Metade da população portuguesa está insatisfeita com a sua vida sexual, revela estudo.


Um estudo intitulado “Vamos Falar Sobre Sexo, Sexualidade e Saúde Sexual” revela um dado preocupante sobre o bem-estar íntimo dos portugueses: cerca de 50% da população manifesta insatisfação com a sua vida sexual. O relatório destaca as consequências desta realidade não apenas na esfera individual, mas também nas relações afetivas e na saúde mental.

De acordo com o documento citado pelo jornal Expresso, a falta de diálogo sobre sexualidade, a ausência de educação sexual adequada e os tabus sociais continuam a ser barreiras significativas para o desenvolvimento de uma vida sexual saudável e satisfatória.
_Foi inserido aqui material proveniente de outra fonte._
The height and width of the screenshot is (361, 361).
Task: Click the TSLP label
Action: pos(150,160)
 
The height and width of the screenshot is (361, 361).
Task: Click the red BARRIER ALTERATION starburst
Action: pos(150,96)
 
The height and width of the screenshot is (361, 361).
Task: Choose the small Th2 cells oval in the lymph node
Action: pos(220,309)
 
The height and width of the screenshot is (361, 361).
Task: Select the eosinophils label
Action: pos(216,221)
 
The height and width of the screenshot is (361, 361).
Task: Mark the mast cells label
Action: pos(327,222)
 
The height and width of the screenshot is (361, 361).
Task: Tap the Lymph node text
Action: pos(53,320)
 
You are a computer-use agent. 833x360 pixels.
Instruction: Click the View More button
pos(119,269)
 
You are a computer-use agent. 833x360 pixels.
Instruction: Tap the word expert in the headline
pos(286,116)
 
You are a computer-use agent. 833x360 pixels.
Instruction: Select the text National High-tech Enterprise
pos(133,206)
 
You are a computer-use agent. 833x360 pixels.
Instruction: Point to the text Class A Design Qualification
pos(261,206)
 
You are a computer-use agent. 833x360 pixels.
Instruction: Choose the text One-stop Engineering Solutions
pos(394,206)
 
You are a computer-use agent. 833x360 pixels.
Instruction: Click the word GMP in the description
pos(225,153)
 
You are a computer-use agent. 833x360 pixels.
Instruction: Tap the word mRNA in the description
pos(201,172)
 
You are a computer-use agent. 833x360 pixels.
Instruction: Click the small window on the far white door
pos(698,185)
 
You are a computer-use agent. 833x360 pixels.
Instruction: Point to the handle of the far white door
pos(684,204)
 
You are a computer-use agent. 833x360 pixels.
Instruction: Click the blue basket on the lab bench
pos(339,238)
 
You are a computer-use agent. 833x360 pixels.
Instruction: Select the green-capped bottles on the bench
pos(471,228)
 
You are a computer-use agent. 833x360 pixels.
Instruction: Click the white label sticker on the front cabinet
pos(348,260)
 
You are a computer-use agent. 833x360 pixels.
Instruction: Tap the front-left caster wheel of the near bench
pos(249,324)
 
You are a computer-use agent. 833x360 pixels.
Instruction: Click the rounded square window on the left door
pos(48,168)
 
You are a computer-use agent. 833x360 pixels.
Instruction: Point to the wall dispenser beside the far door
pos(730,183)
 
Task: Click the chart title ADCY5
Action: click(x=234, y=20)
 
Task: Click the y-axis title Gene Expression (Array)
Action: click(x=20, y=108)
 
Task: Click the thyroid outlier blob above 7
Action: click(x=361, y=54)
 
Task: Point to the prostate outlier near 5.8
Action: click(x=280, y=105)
A Ordem dos Psicólogos Portugueses (OPP) sublinha que a saúde sexual é um direito humano e deve ser considerada como parte essencial do bem-estar geral.


O estudo defende ainda que a satisfação sexual está fortemente ligada à autoestima, ao respeito mútuo nas relações, à comunicação e ao acesso a informação segura e inclusiva sobre sexualidade. Nesse sentido, recomenda-se um maior investimento em políticas públicas que promovam a literacia sexual, a formação de profissionais e o apoio psicológico acessível.

A insatisfação identificada no estudo pode estar associada a múltiplos factores, desde o stress diário e a pressão social até problemas de saúde física e emocional. O relatório serve de alerta para a necessidade de abordar a sexualidade como uma dimensão legítima da saúde, livre de preconceitos e estigmas.